● PASSAGE TO READ
+ + +
The presence of chronic health conditions can also impact aspects of psychological health. In a study that evaluated psychological outcomes among long-term survivors treated with HSCT, 22% of survivors and 8% of sibling controls reported adverse outcomes. Somatic distress was the most prevalent condition and affected 15% of HSCT survivors, representing a threefold higher risk compared with siblings. HSCT survivors with severe or life-threatening health conditions and active chronic GVHD had a twofold increased risk of somatic distress. [93] A report from the CCSS revealed that the presence of chronic pulmonary, endocrine, and cardiac conditions was associated with increased risk of psychological distress symptoms in a sample of 5,021 adult survivors of childhood cancer. [94]

Incorporation of psychological screening into clinical visits for childhood cancer survivors may be valuable; however, limiting such evaluations to those returning to long-term follow-up clinics may result in a biased subsample of survivors with more difficulties, and precise prevalence rates may be difficult to establish. A review of behavioral, emotional, and social adjustment among survivors of childhood brain tumors illustrates this point, with the prevalence of psychological maladjustment ranging from 25% to 93%. [95] In a study of 101 adult cancer survivors of childhood cancer, psychological screening was performed during a routine annual evaluation at the survivorship clinic at the Dana Farber Cancer Institute. On the Symptom Checklist 90 Revised, 32 subjects had a positive screen (indicating psychological distress), and 14 subjects reported at least one suicidal symptom. Risk factors for psychological distress included subjects’ dissatisfaction with physical appearance, poor physical health, and treatment with cranial irradiation. In this study, the instrument was shown to be feasible for use in the clinic visit setting because the psychological screening was completed in less than 30 minutes. In addition, completion of the instrument itself did not appear to cause distress in the survivors in 80% of cases. [96] These data support the feasibility and importance of consistent assessment of psychosocial distress in a medical clinic setting.

(Refer to the PDQ summary on Adjustment to Cancer: Anxiety and Distress for more information about psychological distress and cancer patients.)
+ + +
● WORK REQUIRED
For each statement, answer yes or no about whether it agrees with the passage on psychological health in childhood cancer survivors, and quote the passage's deciding words. (a) Somatic distress affected 15% of HSCT survivors. (b) In the Dana Farber clinic study, 14 subjects had a positive screen on the Symptom Checklist 90 Revised. (c) The psychological screening in that study took more than an hour to complete. The listing comes from a different source.

● DATA
+ + +
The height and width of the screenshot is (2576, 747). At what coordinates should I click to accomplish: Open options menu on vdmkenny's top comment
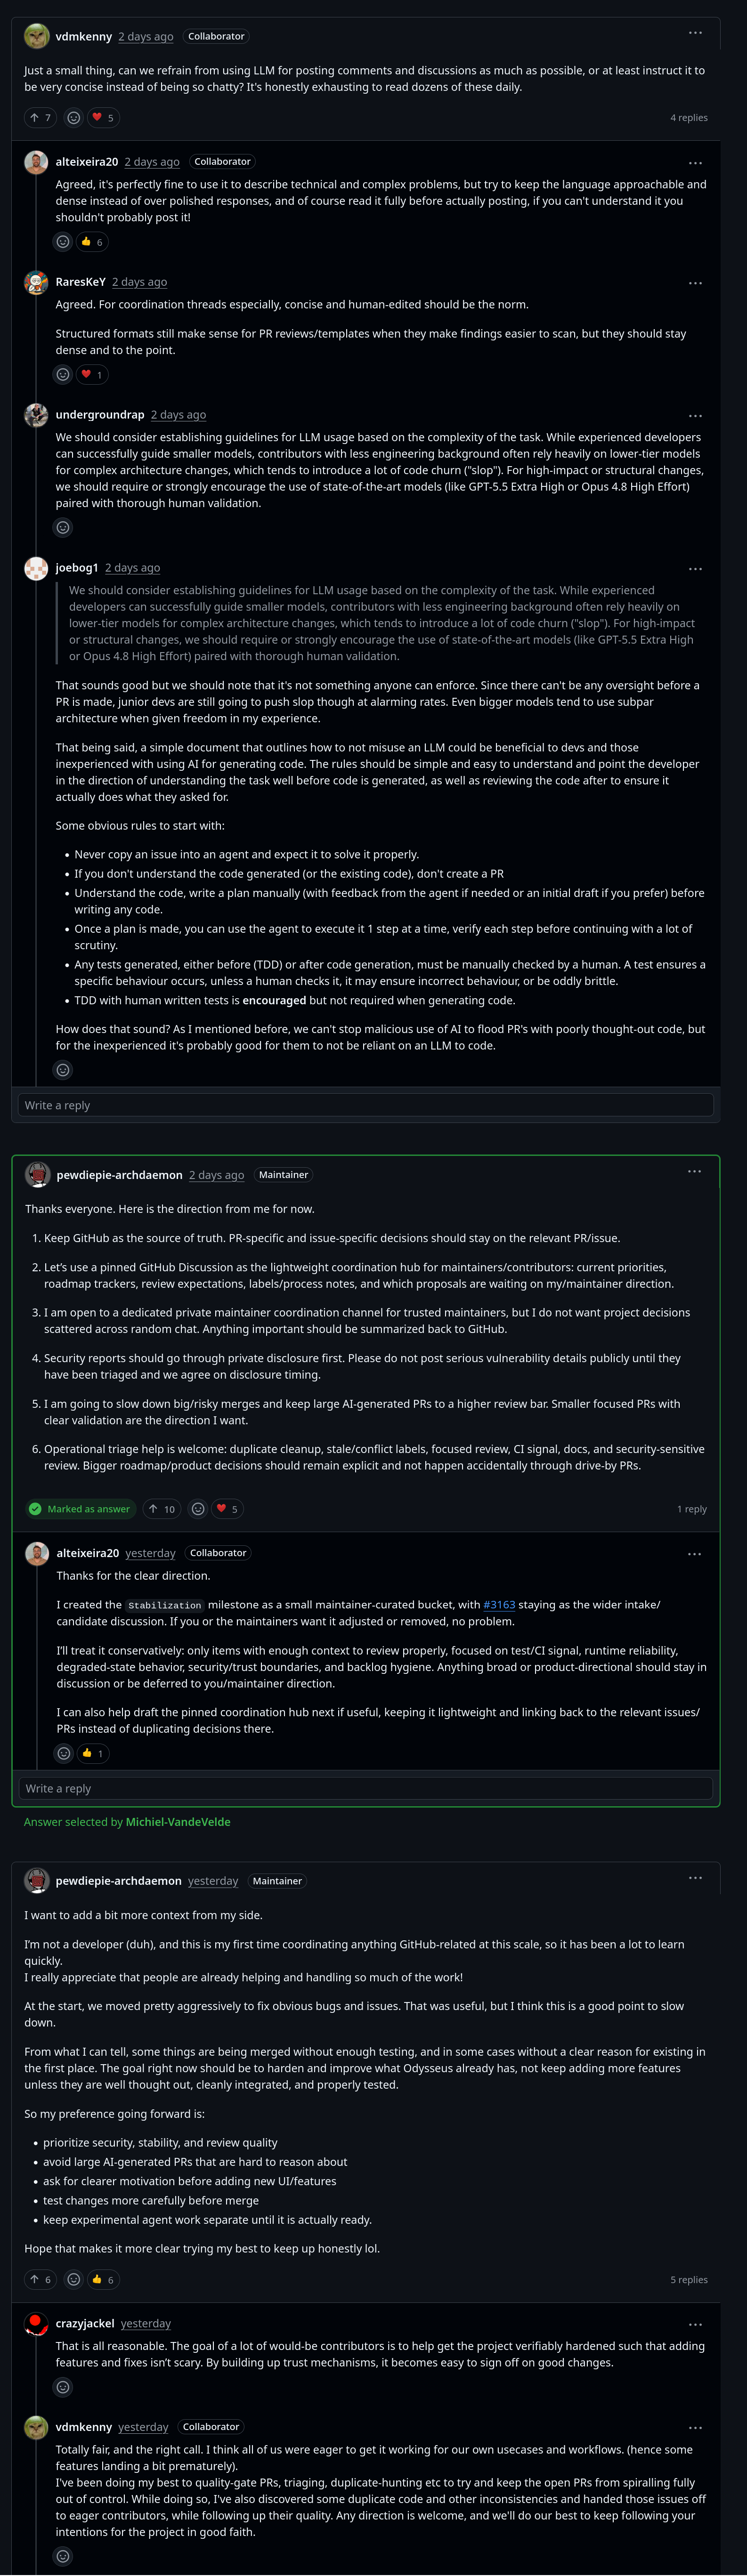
+ + +
● YOUR SOLUTION
(a) Yes: "Somatic distress was the most prevalent condition and affected 15% of HSCT survivors"
(b) No: "32 subjects had a positive screen (indicating psychological distress)"
(c) No: "the psychological screening was completed in less than 30 minutes"